= What is needed =
Below are records. Count every line containing the word "computer" and give the number alone.

(Data section begins)

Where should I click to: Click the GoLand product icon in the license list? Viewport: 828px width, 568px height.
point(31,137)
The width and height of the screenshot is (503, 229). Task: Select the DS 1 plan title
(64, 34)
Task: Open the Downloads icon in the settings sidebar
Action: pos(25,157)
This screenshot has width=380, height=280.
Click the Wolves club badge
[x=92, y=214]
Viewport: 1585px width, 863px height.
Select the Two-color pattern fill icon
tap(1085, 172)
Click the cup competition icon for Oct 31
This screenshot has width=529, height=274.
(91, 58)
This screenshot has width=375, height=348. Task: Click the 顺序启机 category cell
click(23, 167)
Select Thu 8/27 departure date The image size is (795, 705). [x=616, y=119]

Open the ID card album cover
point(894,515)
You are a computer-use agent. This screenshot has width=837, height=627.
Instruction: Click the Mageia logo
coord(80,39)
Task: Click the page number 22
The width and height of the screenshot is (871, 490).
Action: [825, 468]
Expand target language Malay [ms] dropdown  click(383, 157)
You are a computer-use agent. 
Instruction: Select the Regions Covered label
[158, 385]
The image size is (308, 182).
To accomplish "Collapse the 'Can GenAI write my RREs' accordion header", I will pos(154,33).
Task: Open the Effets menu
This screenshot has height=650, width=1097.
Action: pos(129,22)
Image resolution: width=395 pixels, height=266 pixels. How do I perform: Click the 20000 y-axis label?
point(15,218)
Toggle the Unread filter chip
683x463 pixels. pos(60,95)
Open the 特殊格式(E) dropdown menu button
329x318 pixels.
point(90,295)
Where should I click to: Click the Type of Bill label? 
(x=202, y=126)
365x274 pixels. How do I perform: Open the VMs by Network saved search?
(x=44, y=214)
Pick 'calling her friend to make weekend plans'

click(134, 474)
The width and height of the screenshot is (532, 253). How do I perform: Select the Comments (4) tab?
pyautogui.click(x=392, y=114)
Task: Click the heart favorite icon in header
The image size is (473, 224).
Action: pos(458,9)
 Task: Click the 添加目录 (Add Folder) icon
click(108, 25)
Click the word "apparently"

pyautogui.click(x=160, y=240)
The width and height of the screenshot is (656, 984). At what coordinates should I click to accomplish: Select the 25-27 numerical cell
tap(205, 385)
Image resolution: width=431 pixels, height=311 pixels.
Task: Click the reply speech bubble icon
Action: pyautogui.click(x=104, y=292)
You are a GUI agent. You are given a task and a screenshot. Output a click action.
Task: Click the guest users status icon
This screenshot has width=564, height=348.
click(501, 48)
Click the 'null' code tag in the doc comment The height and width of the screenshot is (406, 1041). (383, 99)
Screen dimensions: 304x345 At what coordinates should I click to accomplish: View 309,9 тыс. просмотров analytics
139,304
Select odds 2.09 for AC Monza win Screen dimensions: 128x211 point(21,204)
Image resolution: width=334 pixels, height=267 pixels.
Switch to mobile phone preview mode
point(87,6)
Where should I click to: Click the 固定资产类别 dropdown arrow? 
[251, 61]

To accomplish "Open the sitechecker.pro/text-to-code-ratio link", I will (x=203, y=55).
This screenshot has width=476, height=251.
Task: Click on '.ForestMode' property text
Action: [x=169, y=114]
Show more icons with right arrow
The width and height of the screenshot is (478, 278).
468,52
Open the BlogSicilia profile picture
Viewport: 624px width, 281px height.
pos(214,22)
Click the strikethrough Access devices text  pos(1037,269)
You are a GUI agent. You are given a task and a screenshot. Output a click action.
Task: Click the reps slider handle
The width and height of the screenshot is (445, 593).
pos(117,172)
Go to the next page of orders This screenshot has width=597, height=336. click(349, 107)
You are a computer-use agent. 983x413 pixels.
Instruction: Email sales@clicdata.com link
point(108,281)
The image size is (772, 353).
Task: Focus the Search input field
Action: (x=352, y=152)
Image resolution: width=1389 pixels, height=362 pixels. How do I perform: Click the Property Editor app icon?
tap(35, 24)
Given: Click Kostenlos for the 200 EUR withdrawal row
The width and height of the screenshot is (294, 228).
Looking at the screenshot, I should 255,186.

(Data section ends)

= Answer below =
3